The Vancouver-based exploration company says it is in the process of acquiring 100 per cent of Pacific Ridge Exploration Inc.’s ownership of its Baker Basin uranium property.
That property is home to 95 claims across 232,262 acres, located about 60 kilometres south of Baker Lake.
Since 2006, Pacific Ridge and its joint venture partner Aurora Energy Resources have spent more than $7 million evaluating the property, identifying four uranium-rich zones.
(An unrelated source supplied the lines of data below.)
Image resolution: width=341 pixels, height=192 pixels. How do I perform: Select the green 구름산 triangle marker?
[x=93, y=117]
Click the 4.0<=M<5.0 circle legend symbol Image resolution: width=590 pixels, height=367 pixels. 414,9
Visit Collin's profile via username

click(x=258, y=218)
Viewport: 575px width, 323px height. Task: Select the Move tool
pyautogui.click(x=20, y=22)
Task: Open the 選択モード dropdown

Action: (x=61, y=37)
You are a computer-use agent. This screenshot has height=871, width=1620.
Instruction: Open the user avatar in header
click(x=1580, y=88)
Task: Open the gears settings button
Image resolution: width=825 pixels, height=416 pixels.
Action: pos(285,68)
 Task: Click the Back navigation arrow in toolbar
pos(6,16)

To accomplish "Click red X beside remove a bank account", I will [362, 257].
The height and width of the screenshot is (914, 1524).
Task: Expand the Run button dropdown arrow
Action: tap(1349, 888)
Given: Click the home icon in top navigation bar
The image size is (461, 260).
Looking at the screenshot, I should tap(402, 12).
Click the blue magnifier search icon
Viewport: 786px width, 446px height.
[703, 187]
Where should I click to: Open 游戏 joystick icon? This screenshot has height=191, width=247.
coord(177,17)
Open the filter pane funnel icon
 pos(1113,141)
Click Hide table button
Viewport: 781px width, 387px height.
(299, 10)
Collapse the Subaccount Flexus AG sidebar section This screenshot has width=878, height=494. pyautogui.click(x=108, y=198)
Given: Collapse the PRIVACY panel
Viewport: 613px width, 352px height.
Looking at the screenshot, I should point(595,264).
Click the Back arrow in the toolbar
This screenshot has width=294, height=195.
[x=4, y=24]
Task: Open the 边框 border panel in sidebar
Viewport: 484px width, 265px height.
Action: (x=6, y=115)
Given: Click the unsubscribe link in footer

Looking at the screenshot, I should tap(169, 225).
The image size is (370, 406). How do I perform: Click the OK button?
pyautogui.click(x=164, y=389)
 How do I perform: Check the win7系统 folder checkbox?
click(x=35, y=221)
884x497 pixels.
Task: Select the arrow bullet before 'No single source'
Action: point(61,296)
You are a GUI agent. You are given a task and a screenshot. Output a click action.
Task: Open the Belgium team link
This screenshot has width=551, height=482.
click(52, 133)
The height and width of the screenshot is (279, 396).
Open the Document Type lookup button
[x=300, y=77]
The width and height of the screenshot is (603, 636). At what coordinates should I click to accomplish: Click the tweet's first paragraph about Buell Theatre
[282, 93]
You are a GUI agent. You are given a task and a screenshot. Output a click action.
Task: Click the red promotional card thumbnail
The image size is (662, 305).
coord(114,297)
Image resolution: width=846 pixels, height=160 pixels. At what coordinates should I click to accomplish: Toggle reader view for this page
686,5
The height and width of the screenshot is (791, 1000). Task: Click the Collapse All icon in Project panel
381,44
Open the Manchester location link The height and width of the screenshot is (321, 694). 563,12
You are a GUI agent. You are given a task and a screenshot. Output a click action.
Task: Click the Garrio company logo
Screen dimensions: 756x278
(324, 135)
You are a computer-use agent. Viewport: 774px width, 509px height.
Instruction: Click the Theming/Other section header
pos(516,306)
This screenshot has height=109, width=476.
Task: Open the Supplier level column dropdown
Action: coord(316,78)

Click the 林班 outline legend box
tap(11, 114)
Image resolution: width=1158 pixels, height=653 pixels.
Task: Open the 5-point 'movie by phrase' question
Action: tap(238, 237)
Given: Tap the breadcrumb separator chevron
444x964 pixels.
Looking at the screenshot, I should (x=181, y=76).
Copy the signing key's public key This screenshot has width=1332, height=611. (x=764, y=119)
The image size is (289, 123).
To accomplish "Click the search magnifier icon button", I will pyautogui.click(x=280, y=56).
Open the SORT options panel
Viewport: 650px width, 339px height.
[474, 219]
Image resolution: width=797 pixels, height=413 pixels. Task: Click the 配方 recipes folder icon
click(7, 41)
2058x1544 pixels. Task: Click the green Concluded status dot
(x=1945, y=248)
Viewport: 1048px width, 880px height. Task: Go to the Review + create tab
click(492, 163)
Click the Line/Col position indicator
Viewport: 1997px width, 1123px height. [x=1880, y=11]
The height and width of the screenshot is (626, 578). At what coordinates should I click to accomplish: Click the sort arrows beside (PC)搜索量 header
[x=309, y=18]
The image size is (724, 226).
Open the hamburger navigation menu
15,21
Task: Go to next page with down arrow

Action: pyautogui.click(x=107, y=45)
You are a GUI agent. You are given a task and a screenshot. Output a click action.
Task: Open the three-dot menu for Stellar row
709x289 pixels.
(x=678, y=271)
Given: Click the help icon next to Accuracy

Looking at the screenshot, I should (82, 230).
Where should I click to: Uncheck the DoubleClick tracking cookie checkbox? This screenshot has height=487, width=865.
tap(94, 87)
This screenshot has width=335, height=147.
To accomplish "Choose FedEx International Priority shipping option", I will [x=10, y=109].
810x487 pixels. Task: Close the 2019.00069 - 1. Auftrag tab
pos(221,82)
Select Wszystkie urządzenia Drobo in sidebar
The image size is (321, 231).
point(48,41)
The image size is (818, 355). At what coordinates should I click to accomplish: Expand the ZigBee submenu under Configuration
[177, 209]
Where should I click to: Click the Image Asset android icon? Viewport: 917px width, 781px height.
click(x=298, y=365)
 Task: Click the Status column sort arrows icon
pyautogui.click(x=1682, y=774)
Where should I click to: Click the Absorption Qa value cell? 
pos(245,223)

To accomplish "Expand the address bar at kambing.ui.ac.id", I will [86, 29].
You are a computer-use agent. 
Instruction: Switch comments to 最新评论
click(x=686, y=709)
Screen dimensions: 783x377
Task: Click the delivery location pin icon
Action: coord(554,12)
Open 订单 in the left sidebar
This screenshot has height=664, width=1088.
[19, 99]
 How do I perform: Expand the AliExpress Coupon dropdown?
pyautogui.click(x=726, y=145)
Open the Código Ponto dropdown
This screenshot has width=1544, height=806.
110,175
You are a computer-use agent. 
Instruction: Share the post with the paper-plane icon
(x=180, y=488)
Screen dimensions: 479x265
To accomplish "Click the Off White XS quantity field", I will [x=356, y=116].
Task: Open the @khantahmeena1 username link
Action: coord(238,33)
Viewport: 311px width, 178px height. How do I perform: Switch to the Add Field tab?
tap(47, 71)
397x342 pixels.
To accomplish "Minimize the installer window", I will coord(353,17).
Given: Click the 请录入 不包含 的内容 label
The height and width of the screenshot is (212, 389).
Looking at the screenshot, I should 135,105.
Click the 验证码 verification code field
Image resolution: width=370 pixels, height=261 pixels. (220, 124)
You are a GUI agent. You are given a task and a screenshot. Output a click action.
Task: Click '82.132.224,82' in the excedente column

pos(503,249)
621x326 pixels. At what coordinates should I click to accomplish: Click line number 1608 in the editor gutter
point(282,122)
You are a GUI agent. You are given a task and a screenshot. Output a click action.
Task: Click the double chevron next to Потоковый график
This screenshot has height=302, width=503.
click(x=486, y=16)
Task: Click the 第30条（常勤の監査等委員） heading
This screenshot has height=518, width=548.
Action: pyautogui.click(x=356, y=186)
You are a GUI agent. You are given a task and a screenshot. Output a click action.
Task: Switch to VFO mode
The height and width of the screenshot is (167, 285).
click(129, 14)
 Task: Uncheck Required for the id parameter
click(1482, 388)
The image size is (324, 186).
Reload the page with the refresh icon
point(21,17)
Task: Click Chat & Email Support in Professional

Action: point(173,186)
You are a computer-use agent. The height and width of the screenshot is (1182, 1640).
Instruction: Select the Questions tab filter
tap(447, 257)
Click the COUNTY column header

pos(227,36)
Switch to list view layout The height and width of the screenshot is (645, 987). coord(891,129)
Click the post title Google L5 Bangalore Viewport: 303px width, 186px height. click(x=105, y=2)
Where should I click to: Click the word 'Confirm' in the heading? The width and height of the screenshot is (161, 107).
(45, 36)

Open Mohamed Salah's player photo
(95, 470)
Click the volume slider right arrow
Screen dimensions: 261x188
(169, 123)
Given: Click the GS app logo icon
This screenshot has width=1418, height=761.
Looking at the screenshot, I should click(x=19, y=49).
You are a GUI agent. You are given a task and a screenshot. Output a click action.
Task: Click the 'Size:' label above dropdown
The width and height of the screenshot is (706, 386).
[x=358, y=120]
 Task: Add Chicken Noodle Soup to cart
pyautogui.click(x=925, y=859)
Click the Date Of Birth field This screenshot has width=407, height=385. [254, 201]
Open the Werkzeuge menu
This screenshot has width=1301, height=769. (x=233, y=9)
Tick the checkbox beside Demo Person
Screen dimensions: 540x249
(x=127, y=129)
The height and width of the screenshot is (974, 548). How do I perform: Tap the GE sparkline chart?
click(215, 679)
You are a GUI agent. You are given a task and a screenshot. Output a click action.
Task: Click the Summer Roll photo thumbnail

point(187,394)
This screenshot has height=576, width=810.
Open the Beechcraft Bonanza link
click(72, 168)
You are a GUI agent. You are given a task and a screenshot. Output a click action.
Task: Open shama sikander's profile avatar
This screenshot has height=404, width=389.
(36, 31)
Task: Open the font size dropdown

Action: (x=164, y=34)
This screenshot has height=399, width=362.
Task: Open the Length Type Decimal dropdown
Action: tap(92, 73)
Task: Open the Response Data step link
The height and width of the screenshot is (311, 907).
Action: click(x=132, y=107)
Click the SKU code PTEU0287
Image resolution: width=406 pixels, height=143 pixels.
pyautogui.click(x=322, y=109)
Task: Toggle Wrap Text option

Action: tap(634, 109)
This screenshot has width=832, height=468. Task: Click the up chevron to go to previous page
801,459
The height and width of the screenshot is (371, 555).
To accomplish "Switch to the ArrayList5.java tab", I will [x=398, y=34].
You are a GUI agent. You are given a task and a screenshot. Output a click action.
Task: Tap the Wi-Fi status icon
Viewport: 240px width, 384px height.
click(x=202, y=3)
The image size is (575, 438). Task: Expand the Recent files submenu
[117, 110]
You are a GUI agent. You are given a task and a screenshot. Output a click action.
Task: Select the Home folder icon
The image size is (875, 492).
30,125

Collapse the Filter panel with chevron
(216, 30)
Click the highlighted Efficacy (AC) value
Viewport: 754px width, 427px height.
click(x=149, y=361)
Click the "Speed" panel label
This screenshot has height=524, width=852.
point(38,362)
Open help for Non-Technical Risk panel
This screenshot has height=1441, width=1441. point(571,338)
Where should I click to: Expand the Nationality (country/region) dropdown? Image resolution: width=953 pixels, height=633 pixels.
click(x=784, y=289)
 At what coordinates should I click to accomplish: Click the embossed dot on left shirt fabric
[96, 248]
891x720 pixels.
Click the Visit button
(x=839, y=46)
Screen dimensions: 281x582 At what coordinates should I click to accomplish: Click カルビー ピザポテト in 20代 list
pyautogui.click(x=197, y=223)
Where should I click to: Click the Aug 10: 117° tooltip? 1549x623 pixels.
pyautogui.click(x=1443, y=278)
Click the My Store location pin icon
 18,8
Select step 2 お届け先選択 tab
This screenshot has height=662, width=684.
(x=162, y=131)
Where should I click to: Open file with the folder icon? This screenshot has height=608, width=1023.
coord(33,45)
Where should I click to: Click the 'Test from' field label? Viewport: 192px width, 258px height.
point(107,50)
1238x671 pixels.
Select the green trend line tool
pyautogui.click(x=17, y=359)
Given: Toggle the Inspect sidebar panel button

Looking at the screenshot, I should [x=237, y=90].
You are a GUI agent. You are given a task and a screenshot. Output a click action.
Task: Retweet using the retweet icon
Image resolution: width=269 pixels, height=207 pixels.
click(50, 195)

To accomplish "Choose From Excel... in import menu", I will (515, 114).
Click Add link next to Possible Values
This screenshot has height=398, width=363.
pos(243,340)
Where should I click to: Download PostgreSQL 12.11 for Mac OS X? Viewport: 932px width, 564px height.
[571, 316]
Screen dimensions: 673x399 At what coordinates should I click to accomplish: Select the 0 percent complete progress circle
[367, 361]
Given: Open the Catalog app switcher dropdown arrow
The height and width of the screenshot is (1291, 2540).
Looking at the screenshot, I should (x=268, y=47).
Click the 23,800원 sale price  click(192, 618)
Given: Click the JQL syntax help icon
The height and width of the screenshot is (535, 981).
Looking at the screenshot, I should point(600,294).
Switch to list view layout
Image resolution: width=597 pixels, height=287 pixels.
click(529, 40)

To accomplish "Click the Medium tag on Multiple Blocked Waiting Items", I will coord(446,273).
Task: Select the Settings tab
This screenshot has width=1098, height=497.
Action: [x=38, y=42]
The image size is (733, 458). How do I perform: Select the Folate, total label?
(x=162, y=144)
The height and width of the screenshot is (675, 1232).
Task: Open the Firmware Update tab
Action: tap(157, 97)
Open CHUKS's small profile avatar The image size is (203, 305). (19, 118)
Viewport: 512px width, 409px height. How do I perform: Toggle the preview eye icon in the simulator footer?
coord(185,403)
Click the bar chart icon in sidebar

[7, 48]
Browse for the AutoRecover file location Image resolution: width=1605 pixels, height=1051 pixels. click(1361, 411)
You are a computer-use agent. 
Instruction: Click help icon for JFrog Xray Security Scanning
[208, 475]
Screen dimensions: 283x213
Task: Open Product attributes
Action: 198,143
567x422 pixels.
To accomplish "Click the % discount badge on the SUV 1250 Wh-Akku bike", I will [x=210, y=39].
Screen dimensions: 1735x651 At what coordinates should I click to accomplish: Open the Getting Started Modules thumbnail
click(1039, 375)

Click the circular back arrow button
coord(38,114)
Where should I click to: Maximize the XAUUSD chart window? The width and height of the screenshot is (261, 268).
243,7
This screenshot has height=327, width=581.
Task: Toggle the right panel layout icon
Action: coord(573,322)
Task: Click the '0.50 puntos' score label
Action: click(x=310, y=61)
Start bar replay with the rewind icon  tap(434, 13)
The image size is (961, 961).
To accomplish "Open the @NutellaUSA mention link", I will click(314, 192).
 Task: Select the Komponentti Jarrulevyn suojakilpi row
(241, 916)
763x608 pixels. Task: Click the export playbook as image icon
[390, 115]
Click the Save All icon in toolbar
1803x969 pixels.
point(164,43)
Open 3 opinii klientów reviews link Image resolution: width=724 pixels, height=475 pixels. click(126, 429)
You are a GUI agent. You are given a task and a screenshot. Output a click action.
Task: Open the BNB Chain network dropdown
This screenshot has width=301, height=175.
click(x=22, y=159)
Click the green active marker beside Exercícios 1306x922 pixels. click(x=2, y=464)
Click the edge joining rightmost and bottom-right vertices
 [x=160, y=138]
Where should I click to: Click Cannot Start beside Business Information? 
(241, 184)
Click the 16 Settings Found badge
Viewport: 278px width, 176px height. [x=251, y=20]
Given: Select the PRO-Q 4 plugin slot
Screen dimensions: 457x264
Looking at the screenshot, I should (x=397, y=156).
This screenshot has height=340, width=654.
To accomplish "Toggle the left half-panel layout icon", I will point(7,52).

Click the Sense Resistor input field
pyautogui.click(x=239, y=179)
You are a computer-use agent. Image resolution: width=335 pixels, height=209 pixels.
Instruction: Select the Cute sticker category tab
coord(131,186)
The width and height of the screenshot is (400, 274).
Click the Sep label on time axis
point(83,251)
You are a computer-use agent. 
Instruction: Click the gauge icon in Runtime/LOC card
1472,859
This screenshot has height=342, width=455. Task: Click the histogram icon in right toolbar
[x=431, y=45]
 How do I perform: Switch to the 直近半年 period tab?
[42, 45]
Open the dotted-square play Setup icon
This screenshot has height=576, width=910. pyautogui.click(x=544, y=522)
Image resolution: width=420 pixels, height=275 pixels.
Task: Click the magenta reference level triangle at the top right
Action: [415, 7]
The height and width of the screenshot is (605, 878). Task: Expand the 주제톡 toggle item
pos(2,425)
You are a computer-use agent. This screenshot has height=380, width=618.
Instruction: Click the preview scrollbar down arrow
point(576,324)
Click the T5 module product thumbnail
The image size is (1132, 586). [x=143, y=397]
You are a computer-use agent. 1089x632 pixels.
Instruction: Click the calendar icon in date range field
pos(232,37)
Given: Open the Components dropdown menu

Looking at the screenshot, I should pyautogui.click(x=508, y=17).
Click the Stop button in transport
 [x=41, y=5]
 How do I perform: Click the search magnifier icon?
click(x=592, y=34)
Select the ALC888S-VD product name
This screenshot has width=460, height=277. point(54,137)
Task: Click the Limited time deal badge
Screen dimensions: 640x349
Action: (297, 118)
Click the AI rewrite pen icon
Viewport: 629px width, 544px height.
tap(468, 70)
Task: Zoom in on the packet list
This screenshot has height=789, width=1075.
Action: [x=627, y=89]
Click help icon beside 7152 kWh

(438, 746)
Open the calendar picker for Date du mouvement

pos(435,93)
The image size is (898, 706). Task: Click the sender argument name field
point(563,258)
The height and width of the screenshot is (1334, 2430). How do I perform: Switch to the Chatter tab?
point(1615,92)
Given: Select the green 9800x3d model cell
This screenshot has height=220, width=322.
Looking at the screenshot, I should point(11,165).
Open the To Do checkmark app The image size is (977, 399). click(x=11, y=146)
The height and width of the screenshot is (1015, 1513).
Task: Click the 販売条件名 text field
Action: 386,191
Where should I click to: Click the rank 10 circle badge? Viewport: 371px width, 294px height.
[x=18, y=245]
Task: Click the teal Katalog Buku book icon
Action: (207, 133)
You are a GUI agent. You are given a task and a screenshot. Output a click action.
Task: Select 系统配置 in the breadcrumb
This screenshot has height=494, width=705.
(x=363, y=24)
And Kivalliq Energy Corp. considers two of those zones “drill ready,” making them “ripe for a systematic and targeted exploration campaign,” said the company’s president, Jeff Ward, in a news release.
Next, the company plans to compile data already collected from the property to rank its future drilling targets.
Kivalliq’s chief executive officer Jim Patterson called the property “too great an opportunity to pass up.”
“Our extensive northern exploration experience, as well as our relationships and award winning environmental track record in Nunavut, give Kivalliq a competitive advantage to rapidly advance the Baker Basin property,” Patterson said in a release.
Kivalliq Energy, formed out of a 2008 Inuit-owned lands deal between Nunavut Tunngavik Inc. and the Kaminak Gold Corp., already operates on the 252,000 acre Angilak property, about 200 km inland from the community of Whale Cove.
The property is home to the high-grade Lac Cinquante deposit.
Kivallliq Energy even picked up the 2012 Environmental Excellence Award, handed out by the Kivalliq Inuit Association to acknowledge the company’s “outstanding environmental stewardship” at its Angilak property.
But if a neighbouring uranium exploration project in the Baker Lake area is any indication, Kivalliq Energy could face opposition as it moves ahead with its latest acquisition.
Nunavut’s uranium watchdog organization Nunavummiut Makitagunarningit has raised a number of health, safety, economic, environmental concerns around Areva Resources Canada Inc.’s proposed Kiggavik project.
The Kiggavik project, about 80 kilometres from Baker Lake, would extract uranium ore from four open pits and one underground mine.
The Baker Lake hunters and trappers organization also raised concerns last year about the impact of mining activities on the local caribou population.